* Assigned task
Return nothing but the lines from the one with "Task: Open the Accessibility tab" through the one with "The width and" in the data below, word for word and without pictures.

Saved entries
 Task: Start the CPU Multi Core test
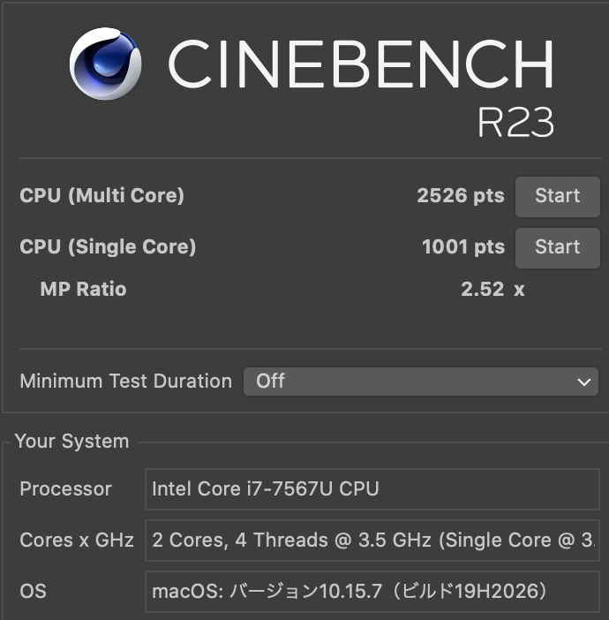click(557, 196)
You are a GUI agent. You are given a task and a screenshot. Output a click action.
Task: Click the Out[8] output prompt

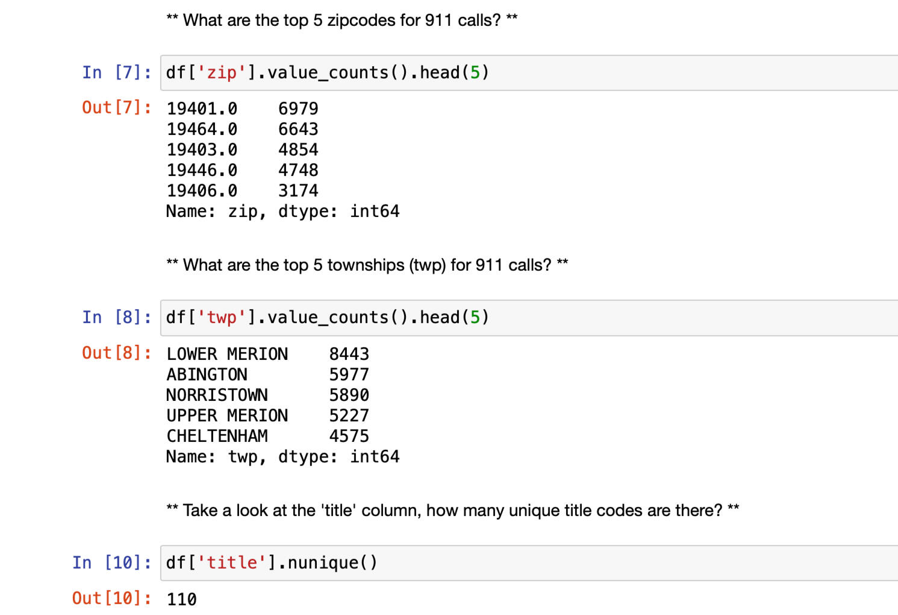tap(117, 353)
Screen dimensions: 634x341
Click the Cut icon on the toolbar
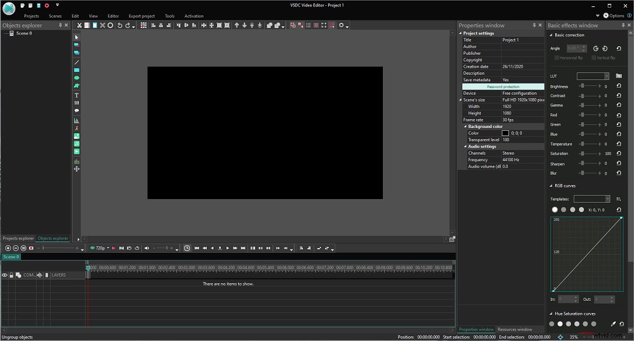point(79,25)

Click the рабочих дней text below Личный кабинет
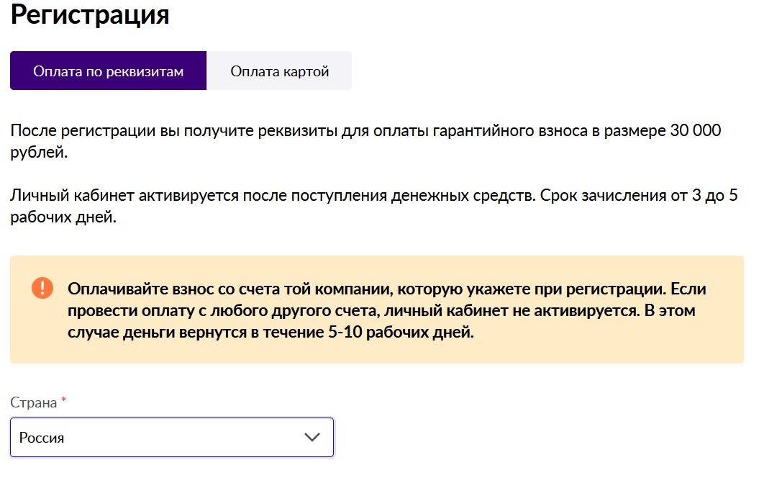pyautogui.click(x=63, y=217)
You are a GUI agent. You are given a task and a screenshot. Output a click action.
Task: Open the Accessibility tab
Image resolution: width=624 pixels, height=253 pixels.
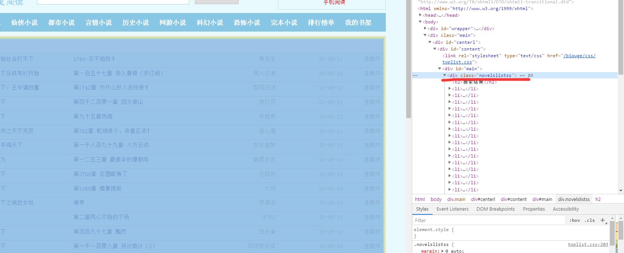[565, 209]
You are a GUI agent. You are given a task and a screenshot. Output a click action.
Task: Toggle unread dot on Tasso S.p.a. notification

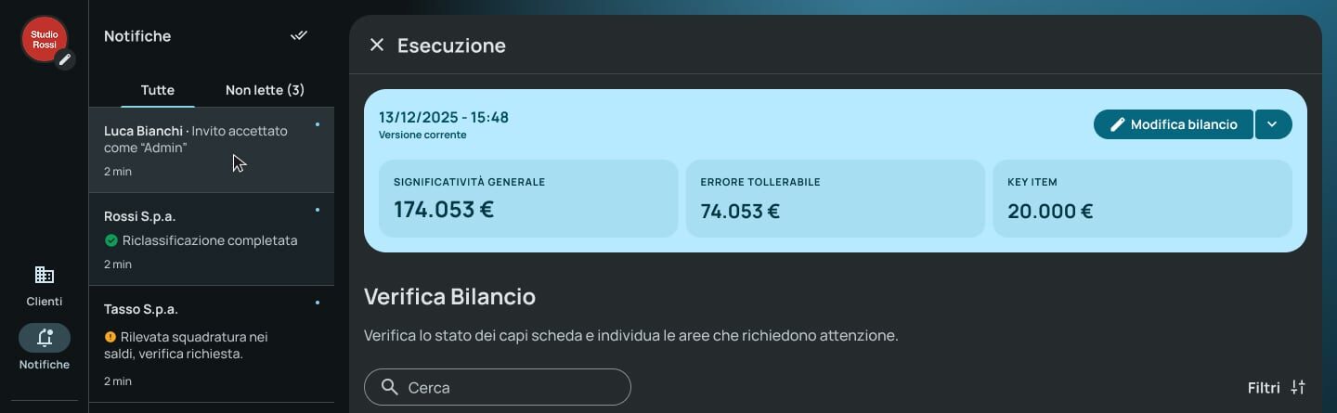tap(318, 303)
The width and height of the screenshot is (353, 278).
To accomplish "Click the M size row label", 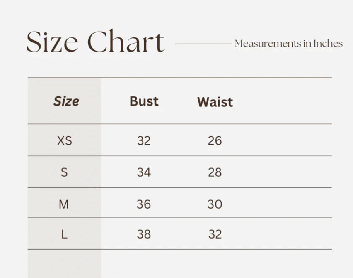I will pos(64,204).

* Result below
Task: Open the Accessibility tab
Image resolution: width=624 pixels, height=253 pixels.
[565, 209]
You are a GUI agent. You are given a task and a screenshot. Output a click action.
Task: Toggle unread dot on Tasso S.p.a. notification

tap(318, 303)
The width and height of the screenshot is (353, 278).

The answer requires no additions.